• [Extracted information]
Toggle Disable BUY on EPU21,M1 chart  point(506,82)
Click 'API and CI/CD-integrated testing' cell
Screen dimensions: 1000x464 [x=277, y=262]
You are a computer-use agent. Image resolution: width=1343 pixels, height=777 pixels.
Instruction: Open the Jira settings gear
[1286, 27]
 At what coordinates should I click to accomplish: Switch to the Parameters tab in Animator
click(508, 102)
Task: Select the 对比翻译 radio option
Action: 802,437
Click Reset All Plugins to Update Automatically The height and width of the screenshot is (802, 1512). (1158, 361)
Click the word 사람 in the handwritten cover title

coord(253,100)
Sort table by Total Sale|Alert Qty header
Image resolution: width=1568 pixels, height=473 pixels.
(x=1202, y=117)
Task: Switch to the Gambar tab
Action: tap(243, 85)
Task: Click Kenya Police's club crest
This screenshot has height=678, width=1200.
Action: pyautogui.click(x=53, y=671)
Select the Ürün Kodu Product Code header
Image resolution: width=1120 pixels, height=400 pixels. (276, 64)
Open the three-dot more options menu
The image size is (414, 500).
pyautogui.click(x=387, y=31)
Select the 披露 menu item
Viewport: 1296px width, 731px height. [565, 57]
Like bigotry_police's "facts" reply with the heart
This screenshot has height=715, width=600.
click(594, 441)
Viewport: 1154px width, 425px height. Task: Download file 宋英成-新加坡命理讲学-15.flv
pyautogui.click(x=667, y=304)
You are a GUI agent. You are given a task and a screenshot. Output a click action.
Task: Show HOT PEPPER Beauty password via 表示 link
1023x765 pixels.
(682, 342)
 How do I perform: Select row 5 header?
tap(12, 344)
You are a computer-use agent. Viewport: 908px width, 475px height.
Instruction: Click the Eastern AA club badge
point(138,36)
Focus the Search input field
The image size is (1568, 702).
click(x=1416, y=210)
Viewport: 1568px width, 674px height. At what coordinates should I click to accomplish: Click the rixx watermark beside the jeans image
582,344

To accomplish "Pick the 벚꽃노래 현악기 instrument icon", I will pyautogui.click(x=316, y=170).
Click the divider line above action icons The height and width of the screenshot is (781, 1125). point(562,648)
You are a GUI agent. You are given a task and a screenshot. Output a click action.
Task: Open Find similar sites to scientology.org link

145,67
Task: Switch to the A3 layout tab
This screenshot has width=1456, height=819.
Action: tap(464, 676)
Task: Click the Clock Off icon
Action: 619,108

• [Aim]
Please copy all the records above again, replacing "Instruction" with "Goal" and leaving everything else unchanged.

• [In response]
Toggle Disable BUY on EPU21,M1 chart  point(506,82)
Click 'API and CI/CD-integrated testing' cell
Screen dimensions: 1000x464 [x=277, y=262]
You are a computer-use agent. Image resolution: width=1343 pixels, height=777 pixels.
Goal: Open the Jira settings gear
[1286, 27]
 At what coordinates should I click to accomplish: Switch to the Parameters tab in Animator
click(508, 102)
Task: Select the 对比翻译 radio option
Action: 802,437
Click Reset All Plugins to Update Automatically The height and width of the screenshot is (802, 1512). (1158, 361)
Click the word 사람 in the handwritten cover title

coord(253,100)
Sort table by Total Sale|Alert Qty header
Image resolution: width=1568 pixels, height=473 pixels.
(x=1202, y=117)
Task: Switch to the Gambar tab
Action: tap(243, 85)
Task: Click Kenya Police's club crest
This screenshot has height=678, width=1200.
Action: pyautogui.click(x=53, y=671)
Select the Ürün Kodu Product Code header
Image resolution: width=1120 pixels, height=400 pixels. (276, 64)
Open the three-dot more options menu
The image size is (414, 500).
pyautogui.click(x=387, y=31)
Select the 披露 menu item
Viewport: 1296px width, 731px height. [565, 57]
Like bigotry_police's "facts" reply with the heart
This screenshot has height=715, width=600.
click(594, 441)
Viewport: 1154px width, 425px height. Task: Download file 宋英成-新加坡命理讲学-15.flv
pyautogui.click(x=667, y=304)
You are a GUI agent. You are given a task and a screenshot. Output a click action.
Task: Show HOT PEPPER Beauty password via 表示 link
1023x765 pixels.
(682, 342)
 How do I perform: Select row 5 header?
tap(12, 344)
You are a computer-use agent. Viewport: 908px width, 475px height.
Goal: Click the Eastern AA club badge
point(138,36)
Focus the Search input field
The image size is (1568, 702).
click(x=1416, y=210)
Viewport: 1568px width, 674px height. At what coordinates should I click to accomplish: Click the rixx watermark beside the jeans image
582,344

To accomplish "Pick the 벚꽃노래 현악기 instrument icon", I will pyautogui.click(x=316, y=170).
Click the divider line above action icons The height and width of the screenshot is (781, 1125). point(562,648)
You are a GUI agent. You are given a task and a screenshot. Output a click action.
Task: Open Find similar sites to scientology.org link

145,67
Task: Switch to the A3 layout tab
This screenshot has width=1456, height=819.
Action: tap(464, 676)
Task: Click the Clock Off icon
Action: 619,108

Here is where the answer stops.